| Study text |
-- -- --

Verlag Inspiration Un Limited is a British-German book publishing company, founded in 2007 by Konrad Badenheuer. Its legal seat is London, with a branch in Berlin where all operating activities are concentrated. It produces non-fictional books only, most of them of academic or scientific character. Most of its publications cover political and historical subjects, many of them with reference to Central and Eastern Europe.

Verlag Inspiration Un Limited publishes such authors as Alfred de Zayas, Imbi Paju, Hubertus Hoffmann, Wolfram Euler, and  Martin vom Brocke, among others. Books by Verlag Inspiration Un Limited have been published in German and English.

In May 2011 the German federated state of Hesse purchased 1000 copies of the first book published by Verlag Inspiration Un Limited, 50 Thesen zur Vertreibung (50 Theses on the Expulsion) by Alfred de Zayas (2008). This tax-funded acquisition happened for the purpose of free distribution of the books among institutions of political education in the state of Hesse which followed in July. This decision has been criticized by the state's left wing political opposition which asked the CDU-led government for information in the state parliament (Landtag) of Hesse on 16 September 2011. A spokesman of the far-left Linkspartei called the measure "a nationwide unique scandal".

-- -- --

| Record set |
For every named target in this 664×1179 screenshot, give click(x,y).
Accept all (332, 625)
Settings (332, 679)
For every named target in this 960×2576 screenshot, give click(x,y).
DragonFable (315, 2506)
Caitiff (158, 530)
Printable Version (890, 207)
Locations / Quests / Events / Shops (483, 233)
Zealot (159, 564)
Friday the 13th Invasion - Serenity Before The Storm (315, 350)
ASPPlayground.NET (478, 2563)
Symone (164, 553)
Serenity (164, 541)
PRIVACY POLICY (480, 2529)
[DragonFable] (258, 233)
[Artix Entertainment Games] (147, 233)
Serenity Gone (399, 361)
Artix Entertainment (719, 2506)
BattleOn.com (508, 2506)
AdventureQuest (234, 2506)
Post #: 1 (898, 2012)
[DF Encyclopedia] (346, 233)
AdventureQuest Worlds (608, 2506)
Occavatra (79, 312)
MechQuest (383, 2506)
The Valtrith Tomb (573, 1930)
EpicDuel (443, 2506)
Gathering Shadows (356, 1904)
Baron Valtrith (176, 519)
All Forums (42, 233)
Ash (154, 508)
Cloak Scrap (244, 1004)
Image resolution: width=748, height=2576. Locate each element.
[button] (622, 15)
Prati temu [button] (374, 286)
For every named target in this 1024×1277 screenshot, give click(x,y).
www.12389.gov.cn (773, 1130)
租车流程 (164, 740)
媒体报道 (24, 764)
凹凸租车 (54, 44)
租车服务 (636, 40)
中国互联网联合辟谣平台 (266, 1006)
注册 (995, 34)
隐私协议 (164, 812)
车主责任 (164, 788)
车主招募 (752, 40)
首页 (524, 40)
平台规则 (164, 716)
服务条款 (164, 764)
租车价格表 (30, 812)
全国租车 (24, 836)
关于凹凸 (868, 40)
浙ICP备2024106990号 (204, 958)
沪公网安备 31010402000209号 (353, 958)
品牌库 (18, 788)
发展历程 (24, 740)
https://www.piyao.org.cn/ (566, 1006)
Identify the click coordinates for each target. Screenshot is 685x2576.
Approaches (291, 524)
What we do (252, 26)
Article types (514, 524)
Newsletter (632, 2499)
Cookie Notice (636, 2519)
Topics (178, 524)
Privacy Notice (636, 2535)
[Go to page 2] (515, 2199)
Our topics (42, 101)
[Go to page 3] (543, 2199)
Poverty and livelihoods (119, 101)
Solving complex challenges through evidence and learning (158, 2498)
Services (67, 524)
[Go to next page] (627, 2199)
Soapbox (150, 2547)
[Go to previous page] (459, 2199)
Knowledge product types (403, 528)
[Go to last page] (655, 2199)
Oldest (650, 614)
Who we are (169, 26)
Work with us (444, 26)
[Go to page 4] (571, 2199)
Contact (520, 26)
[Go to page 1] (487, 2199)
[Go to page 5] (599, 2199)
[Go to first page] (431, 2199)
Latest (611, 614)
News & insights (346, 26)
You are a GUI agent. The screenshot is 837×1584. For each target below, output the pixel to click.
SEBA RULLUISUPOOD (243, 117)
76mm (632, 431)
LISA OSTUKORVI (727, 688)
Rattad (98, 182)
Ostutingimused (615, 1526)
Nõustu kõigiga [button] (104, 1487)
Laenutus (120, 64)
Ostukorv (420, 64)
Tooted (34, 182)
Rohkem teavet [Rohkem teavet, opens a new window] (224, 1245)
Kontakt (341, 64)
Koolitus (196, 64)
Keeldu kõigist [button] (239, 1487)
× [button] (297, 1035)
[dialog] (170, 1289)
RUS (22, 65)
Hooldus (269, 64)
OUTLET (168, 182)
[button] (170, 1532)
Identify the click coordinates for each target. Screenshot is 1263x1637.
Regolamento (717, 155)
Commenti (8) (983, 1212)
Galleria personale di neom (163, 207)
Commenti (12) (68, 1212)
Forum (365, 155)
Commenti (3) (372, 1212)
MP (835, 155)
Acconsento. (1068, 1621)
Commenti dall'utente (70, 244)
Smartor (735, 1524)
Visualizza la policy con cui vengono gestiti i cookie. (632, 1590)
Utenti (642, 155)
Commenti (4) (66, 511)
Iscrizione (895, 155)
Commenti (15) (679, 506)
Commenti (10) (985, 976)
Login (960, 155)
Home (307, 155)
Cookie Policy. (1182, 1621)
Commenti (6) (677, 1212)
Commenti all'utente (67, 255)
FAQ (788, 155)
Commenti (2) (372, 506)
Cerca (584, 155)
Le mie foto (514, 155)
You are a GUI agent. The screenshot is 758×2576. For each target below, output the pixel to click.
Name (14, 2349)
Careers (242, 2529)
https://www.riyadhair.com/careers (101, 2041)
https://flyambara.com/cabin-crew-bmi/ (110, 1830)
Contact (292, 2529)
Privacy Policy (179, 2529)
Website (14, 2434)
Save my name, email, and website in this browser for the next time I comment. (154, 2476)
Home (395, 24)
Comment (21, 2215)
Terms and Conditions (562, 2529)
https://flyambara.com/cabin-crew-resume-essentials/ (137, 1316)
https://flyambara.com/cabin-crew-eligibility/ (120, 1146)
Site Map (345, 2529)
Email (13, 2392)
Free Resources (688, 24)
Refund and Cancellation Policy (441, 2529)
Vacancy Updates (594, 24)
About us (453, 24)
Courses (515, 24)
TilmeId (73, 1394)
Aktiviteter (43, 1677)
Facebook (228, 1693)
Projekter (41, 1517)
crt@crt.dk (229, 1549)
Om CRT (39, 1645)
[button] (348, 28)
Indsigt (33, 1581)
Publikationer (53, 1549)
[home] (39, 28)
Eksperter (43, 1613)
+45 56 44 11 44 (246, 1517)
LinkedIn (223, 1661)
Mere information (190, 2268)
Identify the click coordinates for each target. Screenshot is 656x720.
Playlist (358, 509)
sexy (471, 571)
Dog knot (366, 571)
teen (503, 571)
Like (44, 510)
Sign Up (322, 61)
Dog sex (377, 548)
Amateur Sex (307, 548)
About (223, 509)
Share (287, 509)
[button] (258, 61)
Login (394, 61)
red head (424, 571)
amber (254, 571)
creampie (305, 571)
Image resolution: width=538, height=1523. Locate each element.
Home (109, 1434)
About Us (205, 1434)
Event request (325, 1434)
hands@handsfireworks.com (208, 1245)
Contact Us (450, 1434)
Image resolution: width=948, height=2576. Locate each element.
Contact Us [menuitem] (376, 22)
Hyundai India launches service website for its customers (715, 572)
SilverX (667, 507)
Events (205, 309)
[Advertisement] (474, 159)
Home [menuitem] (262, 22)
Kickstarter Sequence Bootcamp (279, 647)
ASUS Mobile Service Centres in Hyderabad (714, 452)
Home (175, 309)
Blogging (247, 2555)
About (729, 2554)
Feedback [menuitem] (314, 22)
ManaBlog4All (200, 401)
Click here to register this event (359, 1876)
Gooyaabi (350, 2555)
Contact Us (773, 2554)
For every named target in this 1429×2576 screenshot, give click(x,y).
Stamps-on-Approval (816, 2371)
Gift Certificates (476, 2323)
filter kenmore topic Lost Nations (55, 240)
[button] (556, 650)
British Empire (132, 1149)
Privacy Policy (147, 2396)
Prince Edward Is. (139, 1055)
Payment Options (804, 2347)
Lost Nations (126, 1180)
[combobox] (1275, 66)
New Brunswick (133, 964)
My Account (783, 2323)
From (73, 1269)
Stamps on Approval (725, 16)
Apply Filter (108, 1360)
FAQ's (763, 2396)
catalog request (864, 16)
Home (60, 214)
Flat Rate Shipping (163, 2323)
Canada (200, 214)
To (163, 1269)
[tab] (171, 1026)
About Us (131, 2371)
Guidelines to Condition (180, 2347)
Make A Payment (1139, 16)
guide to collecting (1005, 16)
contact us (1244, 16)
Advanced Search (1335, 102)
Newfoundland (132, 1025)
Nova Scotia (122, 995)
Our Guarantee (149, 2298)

-- -- --

| Task description |
According to the publisher profile, why did the state of Hesse buy 1000 copies of 50 Thesen zur Vertreibung in May 2011? Answer in one to three sentences. Rely only on the publisher profile, not the records.

| Answer area |
Hesse bought the copies so they could be distributed free of charge among institutions of political education in the state. That distribution took place in July.